--- TEXT ---
►
NASA, from November 11th to the 25th, is temporarily blocking the sending of signals to the actual fleet of rovers and orbiters on Mars due to a solar conjunction. The Red Planet and Earth will find themselves in opposite positions to the Sun, whose presence may interfere with radio signals.
Despite this, both rovers and orbiters will continue to carry out their scientific missions on the red planet, collecting a limited amount of data in the two-week stoppage of communications with the Earth. Indeed, before solar conjunction happens, the mission team sends up any necessary commands that the instruments have to perform during the darkening weeks.
When Earth and Mars are on opposite sides of the Sun, our robots lie low.— NASA JPL (@NASAJPL) November 10, 2023
In an event known as Mars solar conjunction, @NASA will pause sending its robots commands for 2 weeks – but the robots aren't on vacation. See what they’ll do during the break: https://t.co/CHlo6yKt5M pic.twitter.com/bCr0z6XTxp
The engineers and mission controllers at NASA’s Jet Propulsion Laboratory prefer to temporarily interrupt all signals as there is still the possibility that they can reach our technology on Mars, the unknown issue lies in the integrity of these signals. If they are partially lost or damaged, it would represent a problem that would jeopardize the rovers’ systems. Indeed the hot, ionized gas expelled from the Sun’s corona could potentially corrupt radio signals and create interference.
◄
--- PROVIDED MATERIAL ---
►
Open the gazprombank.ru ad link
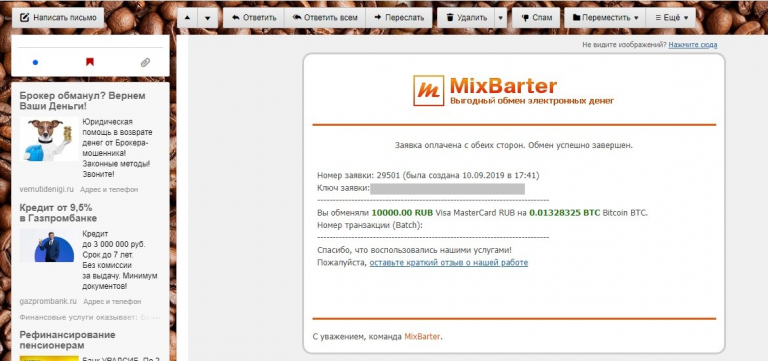Screen dimensions: 768x361 pos(48,301)
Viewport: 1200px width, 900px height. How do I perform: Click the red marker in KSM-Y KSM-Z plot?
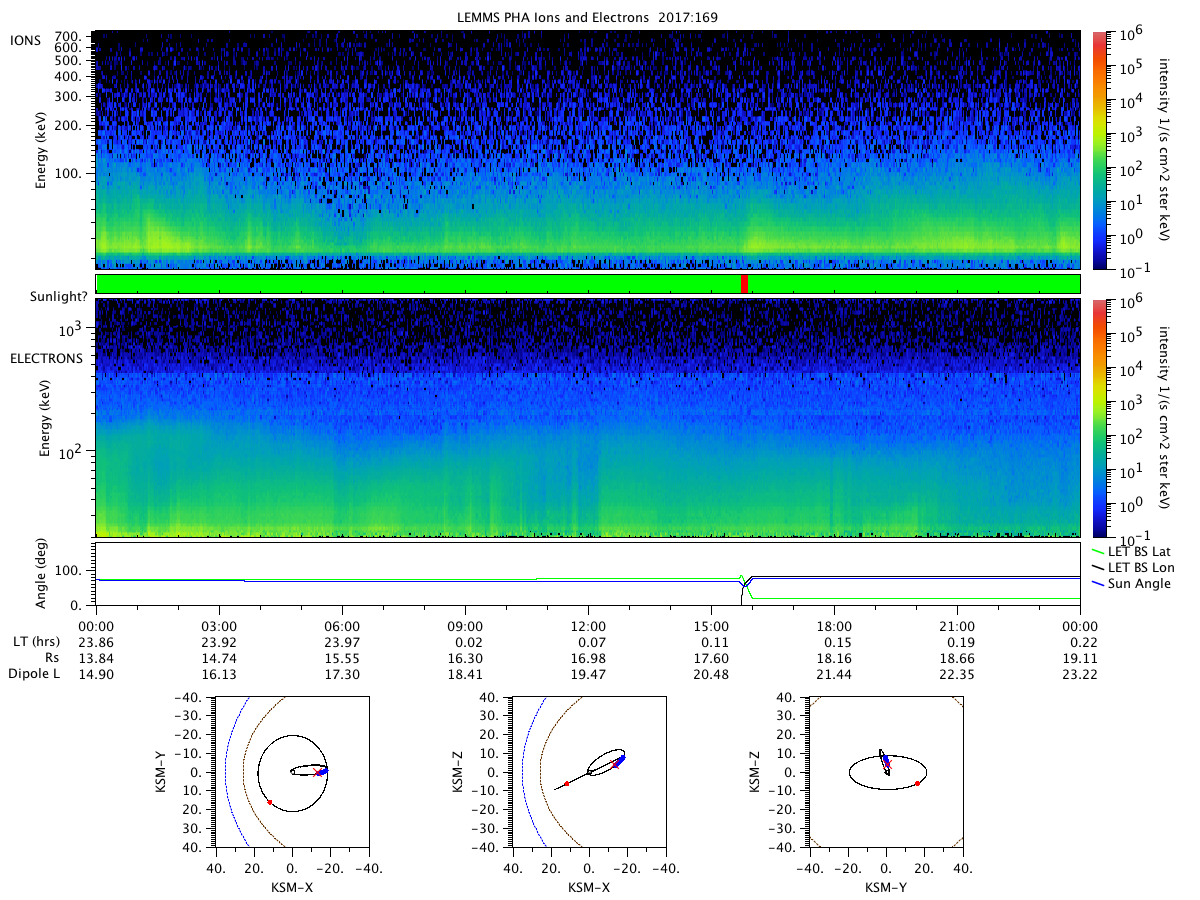point(917,783)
◄
Extend the text about NASA pausing communications with its Mars rovers and orbiters during solar conjunction, continuing on from its final sentence.

--- SOLVED EXERCISE ---
“Our mission teams have spent months preparing to-do lists for all our Mars spacecraft. We’ll still be able to hear from them and check their states of health over the next few weeks”— Roy Gladden, manager of the Mars Relay Network at NASA’s JPL
NASA’s Rovers currently operating on Mars
Scientific research will not be interrupted on the red planet because of solar conjunction. There are currently numerous rovers and orbiters that continue to operate thanks to the commands and information that the engineers sent before the shielding:
- Perseverance rover is engaged in a geological mission, focusing on the study of the origin and chemical-mineralogical composition of rocks. Its area of research is the Jezero crater, about 45 kilometers in diameter. It is an impact crater, probably formed over 3.5 billion years ago.
- Curiosity rover, for an astrobiological mission, focused on the search for so-called bio-signatures (evidence of the presence of past life). By virtue of the work made by this rover, we are aware of the fact that the Martian atmosphere has thinned over several billion years, starting from its highest layers. This process also influenced the presence of liquid water on the surface.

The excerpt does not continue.